Subjects across age groups will now include LGBT identities, issues and history., focused on promoting equality, reducing bullying and improving the educational experiences of LGBT children and young people.
Parents, teachers, young people and LGBT organisations helped to develop the website, e-learning course and teaching resources.
Campaign groups welcomed the move.
A report by charity Stonewall found nearly half of lesbian, gay, bi and trans pupils, including 64 per cent of trans pupils, are bullied at school for being LGBT.
Time for Inclusive Education co-founder Jordan Daly said: "I experienced bullying and prejudice at school for being gay, and it had a detrimental impact on my confidence and wellbeing for some time.
“This new website, and the supporting resources, which have been co-developed with teachers across Scotland, will support teachers to take a proactive, educational approach to tackling prejudice.
"Most importantly, this work will empower young people and provide them with an opportunity I didn't have at school – to feel valued, confident, and proud of who they are."
Councillor Stephen McCabe, Children and Young People spokesperson for local authority umbrella body Cosla, said: “Improving inclusion in our schools is a priority for local government.
"We welcome the materials published today, which will assist schools, teachers and education staff to drive this important agenda forward, ensuring all children and young people receive the support they need.”
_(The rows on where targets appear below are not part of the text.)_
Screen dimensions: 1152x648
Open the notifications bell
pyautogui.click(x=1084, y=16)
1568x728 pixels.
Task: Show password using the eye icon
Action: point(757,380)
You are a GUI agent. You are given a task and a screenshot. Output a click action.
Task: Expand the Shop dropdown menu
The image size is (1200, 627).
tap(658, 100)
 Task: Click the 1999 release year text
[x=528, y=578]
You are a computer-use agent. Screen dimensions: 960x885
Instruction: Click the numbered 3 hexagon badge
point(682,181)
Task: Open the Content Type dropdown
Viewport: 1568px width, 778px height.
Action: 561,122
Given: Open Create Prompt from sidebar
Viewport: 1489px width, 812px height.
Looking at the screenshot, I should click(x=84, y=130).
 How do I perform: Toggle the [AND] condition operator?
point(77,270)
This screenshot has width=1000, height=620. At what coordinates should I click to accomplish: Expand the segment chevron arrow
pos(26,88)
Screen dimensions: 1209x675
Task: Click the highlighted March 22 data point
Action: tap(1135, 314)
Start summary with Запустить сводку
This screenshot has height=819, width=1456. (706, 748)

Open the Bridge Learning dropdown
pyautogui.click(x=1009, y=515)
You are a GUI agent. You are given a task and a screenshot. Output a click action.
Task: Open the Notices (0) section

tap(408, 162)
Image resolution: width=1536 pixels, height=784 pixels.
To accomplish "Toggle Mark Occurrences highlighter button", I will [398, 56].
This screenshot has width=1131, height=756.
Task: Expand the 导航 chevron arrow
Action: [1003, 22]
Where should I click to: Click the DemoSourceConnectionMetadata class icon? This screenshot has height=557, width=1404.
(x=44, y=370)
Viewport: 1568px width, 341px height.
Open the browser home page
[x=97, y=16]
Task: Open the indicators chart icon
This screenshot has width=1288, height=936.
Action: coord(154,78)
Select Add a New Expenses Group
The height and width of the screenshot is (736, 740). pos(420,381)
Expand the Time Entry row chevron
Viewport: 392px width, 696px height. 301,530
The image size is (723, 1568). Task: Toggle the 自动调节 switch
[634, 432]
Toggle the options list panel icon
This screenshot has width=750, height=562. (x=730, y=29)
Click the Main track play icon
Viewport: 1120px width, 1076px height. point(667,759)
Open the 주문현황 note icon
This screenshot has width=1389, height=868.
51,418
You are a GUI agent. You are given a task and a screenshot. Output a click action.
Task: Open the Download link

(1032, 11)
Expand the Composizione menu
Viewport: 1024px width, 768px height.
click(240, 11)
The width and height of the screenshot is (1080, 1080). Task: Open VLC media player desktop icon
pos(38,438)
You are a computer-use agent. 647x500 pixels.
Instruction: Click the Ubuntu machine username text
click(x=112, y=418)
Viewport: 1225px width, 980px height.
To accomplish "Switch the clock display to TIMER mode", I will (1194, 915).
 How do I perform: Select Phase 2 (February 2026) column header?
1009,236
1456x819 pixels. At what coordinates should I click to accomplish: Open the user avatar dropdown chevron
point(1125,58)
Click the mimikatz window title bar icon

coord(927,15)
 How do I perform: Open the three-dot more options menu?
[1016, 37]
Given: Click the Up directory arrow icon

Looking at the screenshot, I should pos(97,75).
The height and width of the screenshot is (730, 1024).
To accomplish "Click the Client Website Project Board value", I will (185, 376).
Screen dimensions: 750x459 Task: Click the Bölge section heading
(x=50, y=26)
National Parent Forum of Scotland chair Margaret Wilson said: “We welcome the roll-out of LGBT inclusive education across the school curriculum.
"With other stakeholders, we have developed an information resource on LGBT-inclusive education for parents and carers to help them to support their children and ensure they have a positive educational experience, using an approach underpinned by children’s rights, kindness and respect.”
An LGBTI Inclusive Education Working Group was established in 2017 to improve LGBT young people’s learning experience and to address bullying and discrimination. The group made 33 recommendations, which the Scottish Government accepted in full.
Children’s minister Clare Haughey said: “I am proud to say that Scotland is leading the way as the first country in the world to embed LGBT inclusive education right across the curriculum. By doing so, we can help young people to reach their full potential and flourish in a diverse and inclusive society.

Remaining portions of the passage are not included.